◆ Task directions: In the records below, find the line containing "最慢(西藏拉萨) 364ms statistic". Restate it and all the lines after it exactly, and omit the rest.

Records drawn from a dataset
• • •
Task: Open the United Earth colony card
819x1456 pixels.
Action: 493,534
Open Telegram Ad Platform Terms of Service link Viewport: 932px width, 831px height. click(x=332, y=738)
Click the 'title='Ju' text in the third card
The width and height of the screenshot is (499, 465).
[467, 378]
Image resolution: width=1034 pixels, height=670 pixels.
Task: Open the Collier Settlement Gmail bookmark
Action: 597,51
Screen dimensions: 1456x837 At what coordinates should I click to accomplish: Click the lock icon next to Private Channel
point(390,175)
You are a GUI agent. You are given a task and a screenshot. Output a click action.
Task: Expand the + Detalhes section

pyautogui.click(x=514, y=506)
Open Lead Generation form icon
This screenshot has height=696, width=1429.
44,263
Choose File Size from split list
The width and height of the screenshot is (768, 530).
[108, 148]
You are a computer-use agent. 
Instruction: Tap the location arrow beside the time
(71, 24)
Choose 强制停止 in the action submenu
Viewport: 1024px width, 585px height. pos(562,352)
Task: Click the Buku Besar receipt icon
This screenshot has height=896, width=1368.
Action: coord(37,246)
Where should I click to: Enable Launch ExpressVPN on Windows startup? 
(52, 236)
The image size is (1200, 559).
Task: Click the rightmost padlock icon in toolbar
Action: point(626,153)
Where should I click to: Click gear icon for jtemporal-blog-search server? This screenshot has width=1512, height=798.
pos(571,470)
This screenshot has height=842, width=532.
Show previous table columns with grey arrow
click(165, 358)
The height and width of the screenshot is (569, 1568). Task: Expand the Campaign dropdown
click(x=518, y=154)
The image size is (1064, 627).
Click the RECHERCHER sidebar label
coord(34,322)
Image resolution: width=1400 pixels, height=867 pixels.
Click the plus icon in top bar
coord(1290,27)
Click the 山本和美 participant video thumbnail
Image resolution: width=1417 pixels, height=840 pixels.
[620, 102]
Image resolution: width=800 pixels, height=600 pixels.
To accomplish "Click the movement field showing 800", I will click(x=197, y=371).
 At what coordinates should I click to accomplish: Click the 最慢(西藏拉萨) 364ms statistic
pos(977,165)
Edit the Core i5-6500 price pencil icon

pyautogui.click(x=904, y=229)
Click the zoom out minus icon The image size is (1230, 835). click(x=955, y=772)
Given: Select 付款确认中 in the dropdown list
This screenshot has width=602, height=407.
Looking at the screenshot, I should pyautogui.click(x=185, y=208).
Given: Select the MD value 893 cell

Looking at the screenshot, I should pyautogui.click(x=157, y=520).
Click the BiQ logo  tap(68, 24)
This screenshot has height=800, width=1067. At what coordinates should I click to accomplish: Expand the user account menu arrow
• • •
◆ Written answer:
 At what coordinates should I click to accomplish: Click the 最慢(西藏拉萨) 364ms statistic
pos(977,165)
Edit the Core i5-6500 price pencil icon

pyautogui.click(x=904, y=229)
Click the zoom out minus icon The image size is (1230, 835). click(x=955, y=772)
Given: Select 付款确认中 in the dropdown list
This screenshot has width=602, height=407.
Looking at the screenshot, I should pyautogui.click(x=185, y=208).
Given: Select the MD value 893 cell

Looking at the screenshot, I should pyautogui.click(x=157, y=520).
Click the BiQ logo  tap(68, 24)
This screenshot has height=800, width=1067. At what coordinates should I click to accomplish: Expand the user account menu arrow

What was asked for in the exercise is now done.